Gradual adaption with memory mechanism for image-based 3D model retrieval
Introduction
Relying on the development of computer software and hardware, many disciplines and industries have been improved, and the types of information that can be obtained, presented and used are becoming richer and richer [1,2]. Especially, 3D technology has gradually attracted attention from the new to mature. 3D modeling technology builds the spatial structure information of the object, which makes the object present in the form closer to the recognition of human. At present, 3D modeling technology has been applied to many industries and fields, such as manufacturing, construction, medical and cultural industries. The management of 3D models is an important part of 3D technology.
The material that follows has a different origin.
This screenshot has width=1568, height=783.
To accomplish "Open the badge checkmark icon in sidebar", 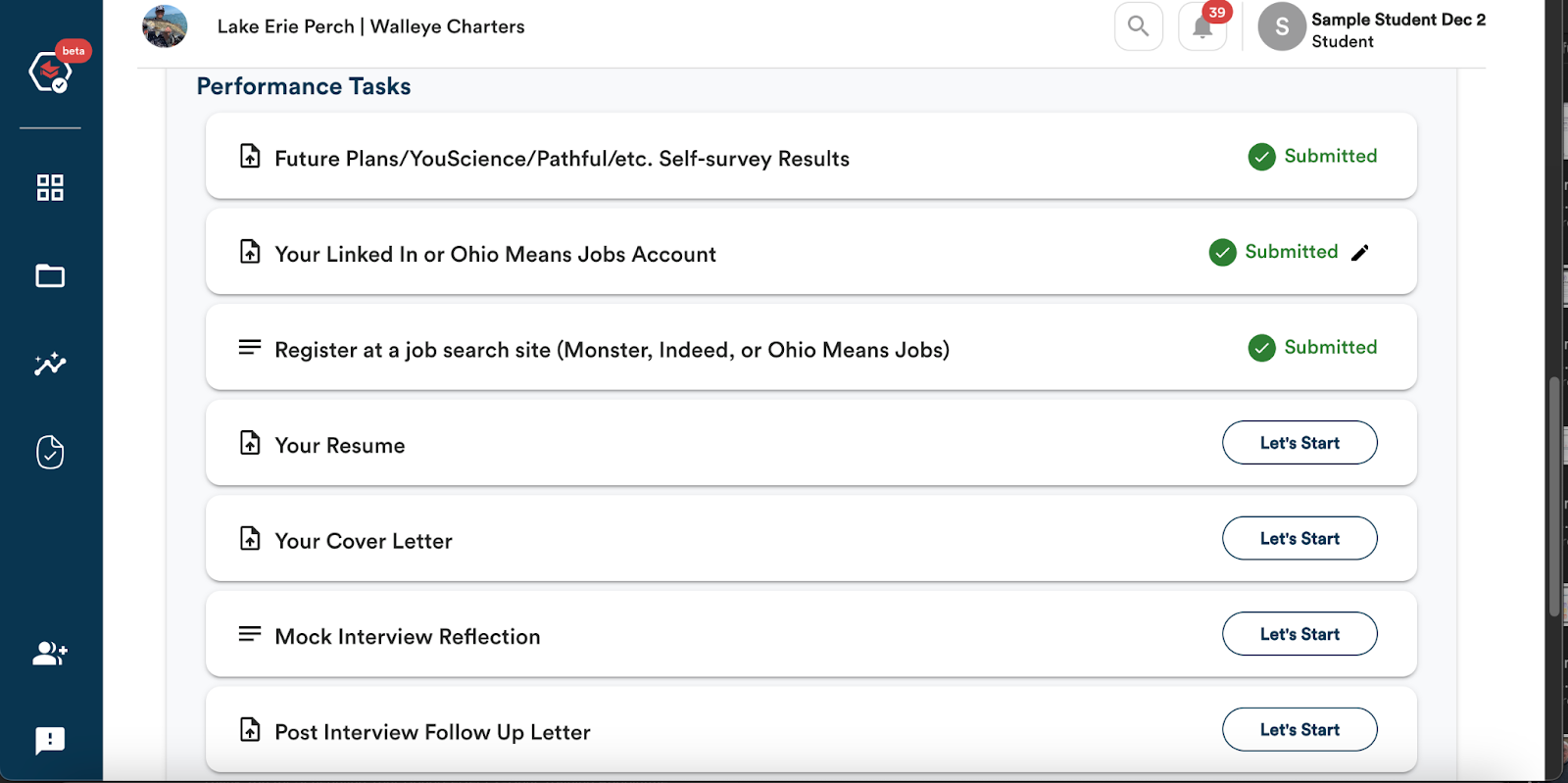I will (x=50, y=452).
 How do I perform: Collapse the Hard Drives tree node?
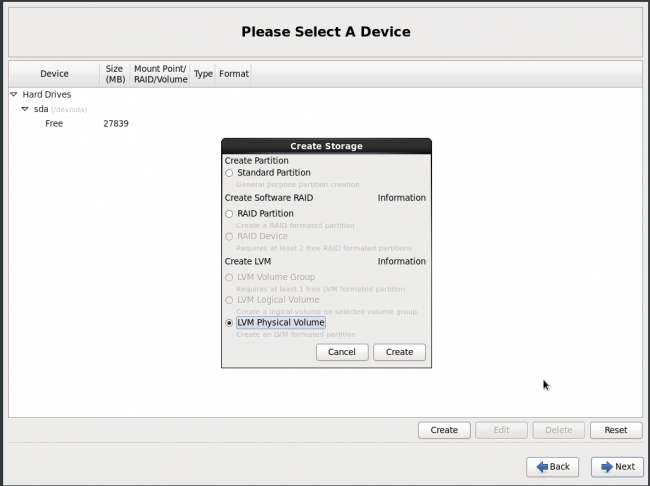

In the whole process of 3D model management, 3D model retrieval plays a vital role. Although there are more and more software and hardware that try to simplify the modeling process and reduce its technical difficulty, 3D modeling still requires expertise and high manual costs. This means in many scenarios, it is more convenient and efficient to retrieve the existing 3D models directly than to build a model from scratch. However, with the widespread application of 3D modeling technology, the number of 3D models is also increasing. In particular, in recent years, 3D modeling technology has been successfully deployed in mobile terminals, which has freed itself from hardware limitations and gradually gained a wider user group, resulting in a surge in the number of 3D models, and this growth trend will continue in the future. Under this premise, how to find the needed 3D model in the mass of data has become a practical and challenging task, making the research of 3D model retrieval method attract the attention of scholars.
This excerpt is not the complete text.